# Instructions for the task:
Beginning with the line that contains "The image size is (1568, 724)." in the material below, print each line exactly until the line that contains "Given: Select the Brush tool" has been printed, then stop.
(Information shown begins)
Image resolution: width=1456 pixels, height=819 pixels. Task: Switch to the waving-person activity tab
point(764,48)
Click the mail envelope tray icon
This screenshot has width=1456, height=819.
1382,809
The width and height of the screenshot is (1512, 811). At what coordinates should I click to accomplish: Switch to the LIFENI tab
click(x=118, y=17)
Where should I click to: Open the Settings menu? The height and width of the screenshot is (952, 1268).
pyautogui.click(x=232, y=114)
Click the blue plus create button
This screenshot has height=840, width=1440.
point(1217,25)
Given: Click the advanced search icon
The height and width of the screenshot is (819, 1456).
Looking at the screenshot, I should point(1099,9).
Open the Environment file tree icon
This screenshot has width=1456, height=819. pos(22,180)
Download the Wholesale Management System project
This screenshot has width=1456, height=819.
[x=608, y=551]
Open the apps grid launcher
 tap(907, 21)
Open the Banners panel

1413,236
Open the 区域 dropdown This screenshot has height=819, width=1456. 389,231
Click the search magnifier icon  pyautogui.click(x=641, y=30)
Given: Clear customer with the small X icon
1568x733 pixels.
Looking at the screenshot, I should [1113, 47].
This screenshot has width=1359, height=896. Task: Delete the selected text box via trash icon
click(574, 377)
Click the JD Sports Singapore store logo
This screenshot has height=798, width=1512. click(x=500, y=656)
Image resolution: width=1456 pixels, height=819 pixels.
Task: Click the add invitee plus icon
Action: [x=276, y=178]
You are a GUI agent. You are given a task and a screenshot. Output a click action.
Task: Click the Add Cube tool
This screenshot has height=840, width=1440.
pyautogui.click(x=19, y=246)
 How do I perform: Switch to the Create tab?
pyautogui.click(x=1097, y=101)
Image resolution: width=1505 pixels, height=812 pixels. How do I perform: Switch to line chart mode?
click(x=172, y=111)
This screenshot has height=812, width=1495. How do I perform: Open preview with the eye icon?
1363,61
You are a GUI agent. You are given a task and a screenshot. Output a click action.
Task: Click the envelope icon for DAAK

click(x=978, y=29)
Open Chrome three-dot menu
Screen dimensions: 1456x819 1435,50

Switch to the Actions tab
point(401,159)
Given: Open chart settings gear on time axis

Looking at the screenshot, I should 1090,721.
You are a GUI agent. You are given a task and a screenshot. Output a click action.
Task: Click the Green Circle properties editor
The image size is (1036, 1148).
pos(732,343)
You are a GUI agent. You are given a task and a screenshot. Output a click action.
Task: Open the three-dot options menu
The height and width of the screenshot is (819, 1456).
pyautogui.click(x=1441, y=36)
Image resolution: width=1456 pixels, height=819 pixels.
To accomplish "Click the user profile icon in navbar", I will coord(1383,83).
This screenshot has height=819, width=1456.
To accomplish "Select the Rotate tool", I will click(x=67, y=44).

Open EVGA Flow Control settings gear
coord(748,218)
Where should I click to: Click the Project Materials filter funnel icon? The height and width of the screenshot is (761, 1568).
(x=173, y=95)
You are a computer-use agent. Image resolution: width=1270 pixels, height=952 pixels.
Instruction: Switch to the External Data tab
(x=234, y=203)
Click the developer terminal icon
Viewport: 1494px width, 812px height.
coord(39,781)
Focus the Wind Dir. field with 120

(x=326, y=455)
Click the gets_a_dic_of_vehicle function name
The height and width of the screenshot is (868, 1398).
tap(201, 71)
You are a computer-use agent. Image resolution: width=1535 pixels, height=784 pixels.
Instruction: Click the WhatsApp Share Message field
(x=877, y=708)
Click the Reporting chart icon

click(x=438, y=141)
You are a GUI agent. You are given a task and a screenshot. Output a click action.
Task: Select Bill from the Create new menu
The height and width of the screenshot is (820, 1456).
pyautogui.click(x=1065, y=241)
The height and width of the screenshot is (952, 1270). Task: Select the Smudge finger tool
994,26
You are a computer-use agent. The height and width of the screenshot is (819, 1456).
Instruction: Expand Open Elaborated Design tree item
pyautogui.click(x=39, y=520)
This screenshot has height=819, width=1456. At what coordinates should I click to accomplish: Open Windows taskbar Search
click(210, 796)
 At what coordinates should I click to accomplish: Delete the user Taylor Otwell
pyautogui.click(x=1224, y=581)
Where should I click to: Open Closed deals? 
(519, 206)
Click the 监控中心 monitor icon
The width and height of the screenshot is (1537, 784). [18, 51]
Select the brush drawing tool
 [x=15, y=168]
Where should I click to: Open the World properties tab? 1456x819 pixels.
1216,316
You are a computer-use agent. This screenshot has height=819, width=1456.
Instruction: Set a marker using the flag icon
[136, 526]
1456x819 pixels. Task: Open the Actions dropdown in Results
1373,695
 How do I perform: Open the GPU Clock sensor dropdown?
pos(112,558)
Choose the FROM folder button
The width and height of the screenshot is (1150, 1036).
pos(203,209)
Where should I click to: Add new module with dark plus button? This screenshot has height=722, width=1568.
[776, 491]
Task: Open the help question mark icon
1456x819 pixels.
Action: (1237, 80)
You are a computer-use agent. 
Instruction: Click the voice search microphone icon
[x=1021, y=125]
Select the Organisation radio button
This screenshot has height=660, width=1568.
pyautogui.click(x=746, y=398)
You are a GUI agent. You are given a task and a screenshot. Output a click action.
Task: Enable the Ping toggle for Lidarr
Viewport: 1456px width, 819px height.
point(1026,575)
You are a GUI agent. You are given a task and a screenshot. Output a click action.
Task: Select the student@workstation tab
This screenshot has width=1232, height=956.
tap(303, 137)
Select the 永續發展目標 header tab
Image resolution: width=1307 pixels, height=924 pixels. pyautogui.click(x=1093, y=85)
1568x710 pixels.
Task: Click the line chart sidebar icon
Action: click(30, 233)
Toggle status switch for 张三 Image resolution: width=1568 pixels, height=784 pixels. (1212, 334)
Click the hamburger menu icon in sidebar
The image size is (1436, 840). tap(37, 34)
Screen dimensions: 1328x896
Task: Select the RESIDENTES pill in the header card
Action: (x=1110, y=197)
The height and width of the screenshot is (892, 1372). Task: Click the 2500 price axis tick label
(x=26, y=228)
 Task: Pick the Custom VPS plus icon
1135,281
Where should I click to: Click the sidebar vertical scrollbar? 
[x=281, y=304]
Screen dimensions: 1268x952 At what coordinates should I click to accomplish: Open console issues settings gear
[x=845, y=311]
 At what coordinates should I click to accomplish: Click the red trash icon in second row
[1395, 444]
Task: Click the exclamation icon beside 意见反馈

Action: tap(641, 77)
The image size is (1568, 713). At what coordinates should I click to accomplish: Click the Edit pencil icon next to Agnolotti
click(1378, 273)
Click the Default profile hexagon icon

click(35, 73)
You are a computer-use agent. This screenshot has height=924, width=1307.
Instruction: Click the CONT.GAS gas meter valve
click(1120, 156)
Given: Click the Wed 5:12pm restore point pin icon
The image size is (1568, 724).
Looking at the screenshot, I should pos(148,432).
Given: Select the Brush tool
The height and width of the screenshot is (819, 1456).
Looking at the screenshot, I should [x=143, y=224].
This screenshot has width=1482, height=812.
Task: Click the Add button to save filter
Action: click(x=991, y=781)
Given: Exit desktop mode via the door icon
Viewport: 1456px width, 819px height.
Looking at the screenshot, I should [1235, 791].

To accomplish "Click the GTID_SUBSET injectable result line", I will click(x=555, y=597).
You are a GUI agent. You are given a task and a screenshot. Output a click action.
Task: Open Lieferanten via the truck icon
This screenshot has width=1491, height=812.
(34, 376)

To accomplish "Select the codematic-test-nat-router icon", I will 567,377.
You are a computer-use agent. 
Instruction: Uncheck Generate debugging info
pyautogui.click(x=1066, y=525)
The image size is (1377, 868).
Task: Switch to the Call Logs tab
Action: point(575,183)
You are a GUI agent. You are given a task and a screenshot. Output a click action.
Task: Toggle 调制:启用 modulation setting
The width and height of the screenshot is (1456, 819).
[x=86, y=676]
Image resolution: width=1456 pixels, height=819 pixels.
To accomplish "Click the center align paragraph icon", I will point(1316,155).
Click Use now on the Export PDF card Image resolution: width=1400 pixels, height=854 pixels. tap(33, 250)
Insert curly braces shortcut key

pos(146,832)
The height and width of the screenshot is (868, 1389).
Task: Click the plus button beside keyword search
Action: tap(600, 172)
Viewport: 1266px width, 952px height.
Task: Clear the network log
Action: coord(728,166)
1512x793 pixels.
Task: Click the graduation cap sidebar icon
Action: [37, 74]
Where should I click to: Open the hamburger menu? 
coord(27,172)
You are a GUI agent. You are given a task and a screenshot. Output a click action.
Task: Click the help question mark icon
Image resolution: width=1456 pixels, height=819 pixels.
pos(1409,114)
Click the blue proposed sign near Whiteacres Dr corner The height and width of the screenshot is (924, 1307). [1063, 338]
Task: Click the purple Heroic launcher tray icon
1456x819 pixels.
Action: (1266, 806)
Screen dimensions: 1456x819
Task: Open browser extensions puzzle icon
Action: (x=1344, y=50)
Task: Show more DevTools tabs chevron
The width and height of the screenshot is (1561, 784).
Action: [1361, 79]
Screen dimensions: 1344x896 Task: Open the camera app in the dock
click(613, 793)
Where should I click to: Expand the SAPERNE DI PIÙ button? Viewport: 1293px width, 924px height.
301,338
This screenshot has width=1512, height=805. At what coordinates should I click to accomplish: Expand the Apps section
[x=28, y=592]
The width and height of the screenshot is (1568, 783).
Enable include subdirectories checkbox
(Information shown ends)
# Finished exercise:
The image size is (1568, 724).
Looking at the screenshot, I should pos(148,432).
Given: Select the Brush tool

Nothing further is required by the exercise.